The Air Europa Boeing 737, carrying 186 passengers, kept unusual radio silence during its pan-European route on 1 May from the Norwegian city of Bergen to the Spanish island of Mallorca, just as European leaders were meeting in the Irish capital Dublin for a special summit marking European Union enlargement.
The alert, reported in the Spanish press and confirmed by the German Defence Ministry Wednesday, was first raised after the pilots of the 737 failed to sign-off with Norwegian air traffic control as it entered Danish air space.
Military jets from the Netherlands were first scrambled to make contact with the plane as it headed south to France, but the Spanish crew ignored repeated radio requests for identification.
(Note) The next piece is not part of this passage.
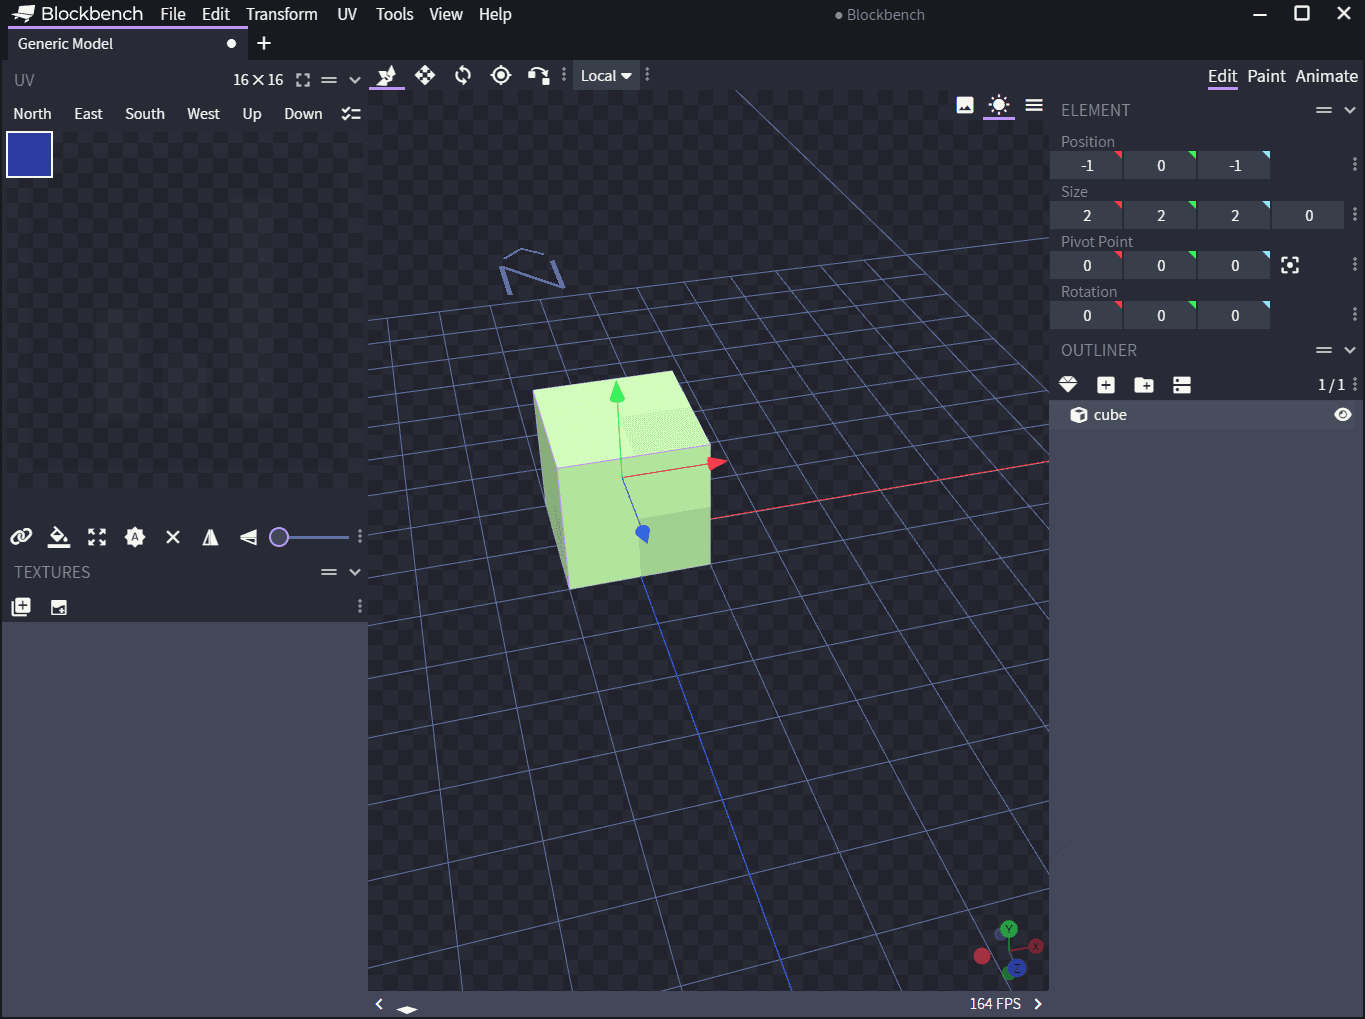Screen dimensions: 1365x1019
Task: Select the Resize tool in the toolbar
Action: coord(425,75)
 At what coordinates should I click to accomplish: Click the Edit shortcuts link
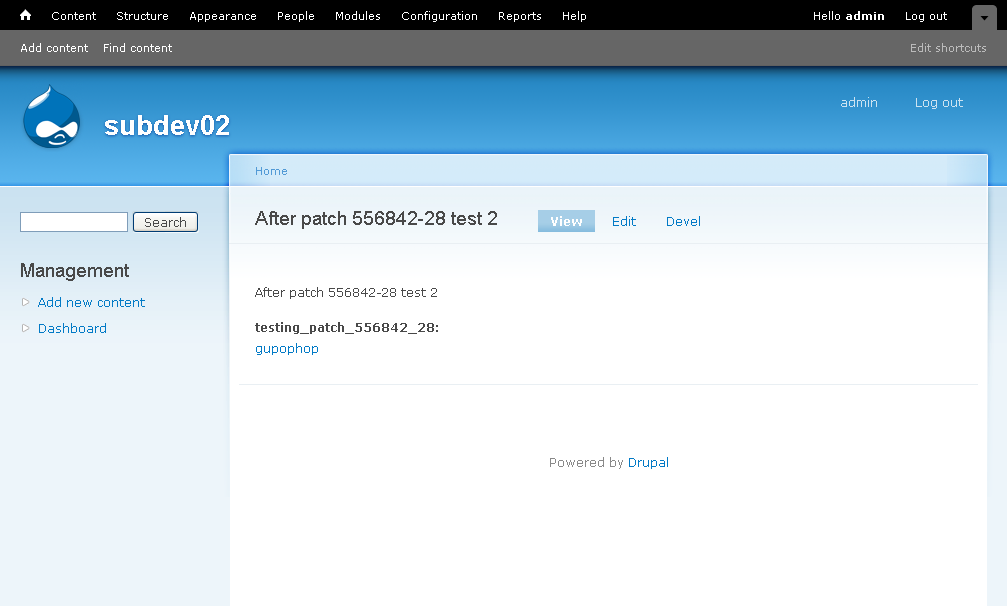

"At no time did the plane's commanders think the communications calling for identification were aimed at them" said the airline Air Europa in a statement.
It said the pilots, Alberto Fernández and Enrique Martín, were listening in to air traffic
messages and were only silent themselves for 20 minutes, which it described as a "quite normal period".
The crew finally responded when two intercepting French air force jets surrounded the airliner, subsequently allowing it to continue on its route to Palma.
Spanish daily El Pais reported that Dutch justice officials have opened an investigation into the incident, which could lead to charges against the crew for violating international air traffic regulations.